═════ MATERIAL SUPPLIED ═════
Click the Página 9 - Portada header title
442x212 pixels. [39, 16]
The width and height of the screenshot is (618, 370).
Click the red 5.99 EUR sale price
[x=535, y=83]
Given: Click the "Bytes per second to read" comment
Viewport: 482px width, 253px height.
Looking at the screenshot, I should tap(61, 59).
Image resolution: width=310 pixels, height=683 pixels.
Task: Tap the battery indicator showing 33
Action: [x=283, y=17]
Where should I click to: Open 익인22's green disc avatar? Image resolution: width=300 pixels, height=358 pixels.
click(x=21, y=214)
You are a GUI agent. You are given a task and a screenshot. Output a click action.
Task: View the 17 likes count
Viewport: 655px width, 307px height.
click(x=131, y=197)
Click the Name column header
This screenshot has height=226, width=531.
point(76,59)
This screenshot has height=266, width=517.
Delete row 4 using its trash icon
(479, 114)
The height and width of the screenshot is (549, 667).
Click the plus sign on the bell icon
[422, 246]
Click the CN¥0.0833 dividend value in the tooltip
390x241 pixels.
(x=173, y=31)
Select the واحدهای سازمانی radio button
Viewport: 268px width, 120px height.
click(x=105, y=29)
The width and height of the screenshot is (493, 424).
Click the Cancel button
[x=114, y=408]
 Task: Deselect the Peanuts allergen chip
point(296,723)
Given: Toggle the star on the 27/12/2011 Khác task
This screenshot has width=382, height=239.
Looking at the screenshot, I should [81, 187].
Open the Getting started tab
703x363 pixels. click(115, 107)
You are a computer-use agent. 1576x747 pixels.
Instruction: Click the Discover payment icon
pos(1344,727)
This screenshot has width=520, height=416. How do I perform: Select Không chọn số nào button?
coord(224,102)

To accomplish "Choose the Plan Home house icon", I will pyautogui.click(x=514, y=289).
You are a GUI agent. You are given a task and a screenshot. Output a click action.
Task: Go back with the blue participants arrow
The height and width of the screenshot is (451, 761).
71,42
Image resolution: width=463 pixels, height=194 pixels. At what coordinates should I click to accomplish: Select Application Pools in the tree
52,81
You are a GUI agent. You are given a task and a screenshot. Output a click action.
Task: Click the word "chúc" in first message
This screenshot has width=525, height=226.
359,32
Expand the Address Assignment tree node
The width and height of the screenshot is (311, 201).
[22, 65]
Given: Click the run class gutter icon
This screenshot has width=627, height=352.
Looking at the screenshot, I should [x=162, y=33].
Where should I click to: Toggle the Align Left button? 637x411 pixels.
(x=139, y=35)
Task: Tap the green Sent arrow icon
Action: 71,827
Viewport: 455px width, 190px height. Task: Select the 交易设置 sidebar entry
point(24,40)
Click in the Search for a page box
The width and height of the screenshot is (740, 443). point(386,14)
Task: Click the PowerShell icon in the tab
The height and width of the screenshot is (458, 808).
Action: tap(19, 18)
═════
Nothing in the entries should be left out; please reproduce them all exactly.

→ **ANSWER FOR THE TASK**
Click the Página 9 - Portada header title
442x212 pixels. [39, 16]
The width and height of the screenshot is (618, 370).
Click the red 5.99 EUR sale price
[x=535, y=83]
Given: Click the "Bytes per second to read" comment
Viewport: 482px width, 253px height.
Looking at the screenshot, I should tap(61, 59).
Image resolution: width=310 pixels, height=683 pixels.
Task: Tap the battery indicator showing 33
Action: [x=283, y=17]
Where should I click to: Open 익인22's green disc avatar? Image resolution: width=300 pixels, height=358 pixels.
click(x=21, y=214)
You are a GUI agent. You are given a task and a screenshot. Output a click action.
Task: View the 17 likes count
Viewport: 655px width, 307px height.
click(x=131, y=197)
Click the Name column header
This screenshot has height=226, width=531.
point(76,59)
This screenshot has height=266, width=517.
Delete row 4 using its trash icon
(479, 114)
The height and width of the screenshot is (549, 667).
Click the plus sign on the bell icon
[422, 246]
Click the CN¥0.0833 dividend value in the tooltip
390x241 pixels.
(x=173, y=31)
Select the واحدهای سازمانی radio button
Viewport: 268px width, 120px height.
click(x=105, y=29)
The width and height of the screenshot is (493, 424).
Click the Cancel button
[x=114, y=408]
 Task: Deselect the Peanuts allergen chip
point(296,723)
Given: Toggle the star on the 27/12/2011 Khác task
This screenshot has width=382, height=239.
Looking at the screenshot, I should [81, 187].
Open the Getting started tab
703x363 pixels. click(115, 107)
You are a computer-use agent. 1576x747 pixels.
Instruction: Click the Discover payment icon
pos(1344,727)
This screenshot has width=520, height=416. How do I perform: Select Không chọn số nào button?
coord(224,102)

To accomplish "Choose the Plan Home house icon", I will pyautogui.click(x=514, y=289).
You are a GUI agent. You are given a task and a screenshot. Output a click action.
Task: Go back with the blue participants arrow
The height and width of the screenshot is (451, 761).
71,42
Image resolution: width=463 pixels, height=194 pixels. At what coordinates should I click to accomplish: Select Application Pools in the tree
52,81
You are a GUI agent. You are given a task and a screenshot. Output a click action.
Task: Click the word "chúc" in first message
This screenshot has width=525, height=226.
359,32
Expand the Address Assignment tree node
The width and height of the screenshot is (311, 201).
[22, 65]
Given: Click the run class gutter icon
This screenshot has width=627, height=352.
Looking at the screenshot, I should [x=162, y=33].
Where should I click to: Toggle the Align Left button? 637x411 pixels.
(x=139, y=35)
Task: Tap the green Sent arrow icon
Action: 71,827
Viewport: 455px width, 190px height. Task: Select the 交易设置 sidebar entry
point(24,40)
Click in the Search for a page box
The width and height of the screenshot is (740, 443). point(386,14)
Task: Click the PowerShell icon in the tab
The height and width of the screenshot is (458, 808).
Action: tap(19, 18)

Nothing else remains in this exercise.